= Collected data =
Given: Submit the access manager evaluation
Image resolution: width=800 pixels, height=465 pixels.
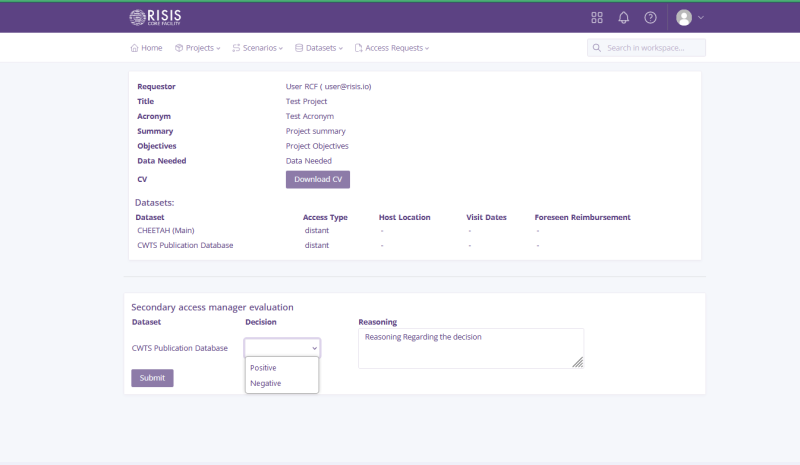Looking at the screenshot, I should pos(152,378).
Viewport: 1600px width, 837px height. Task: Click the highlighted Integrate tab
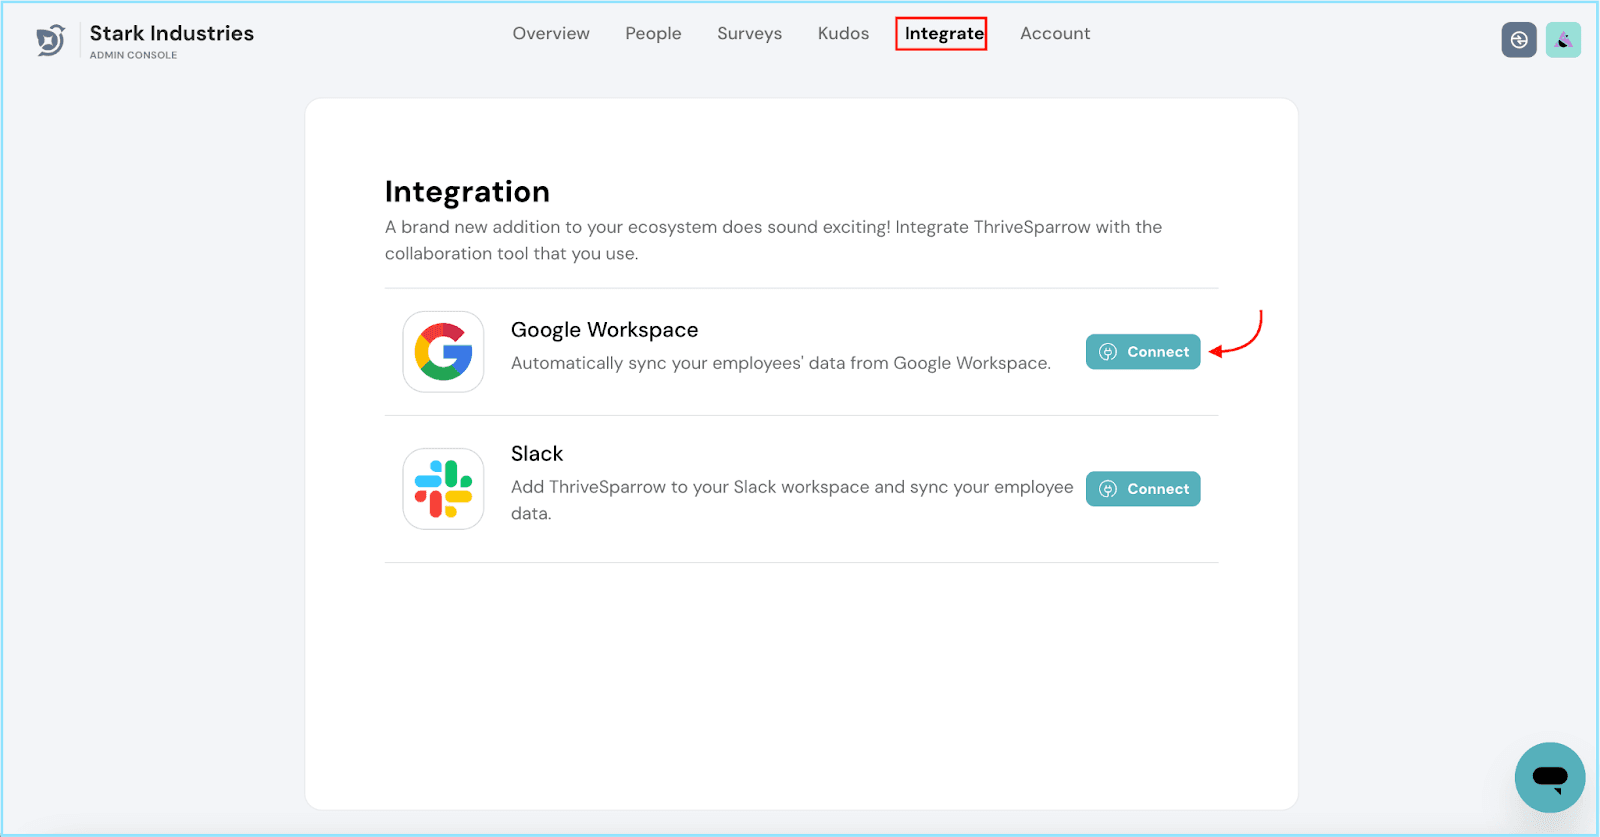tap(942, 34)
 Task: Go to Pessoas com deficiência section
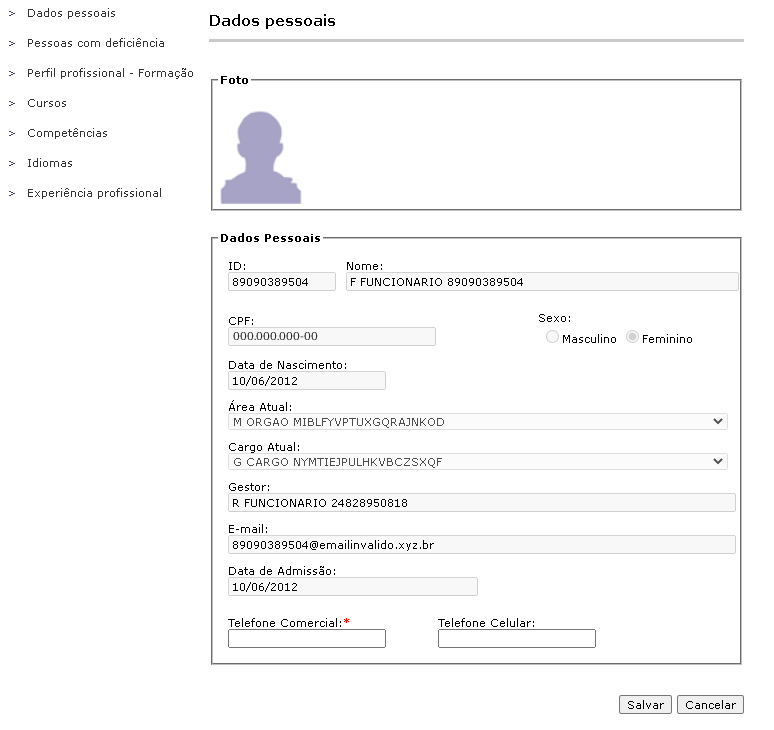click(x=96, y=43)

= THE PROBLEM =
Output only these lines, word for word: the line containing "Image resolution: width=800" and every line after it through the last line of the data. Omit the pictures.

= TASK ANSWER =
Image resolution: width=800 pixels, height=465 pixels.
Looking at the screenshot, I should pos(152,378).
Viewport: 1600px width, 837px height. Task: Click the highlighted Integrate tab
tap(942, 34)
 Task: Go to Pessoas com deficiência section
click(x=96, y=43)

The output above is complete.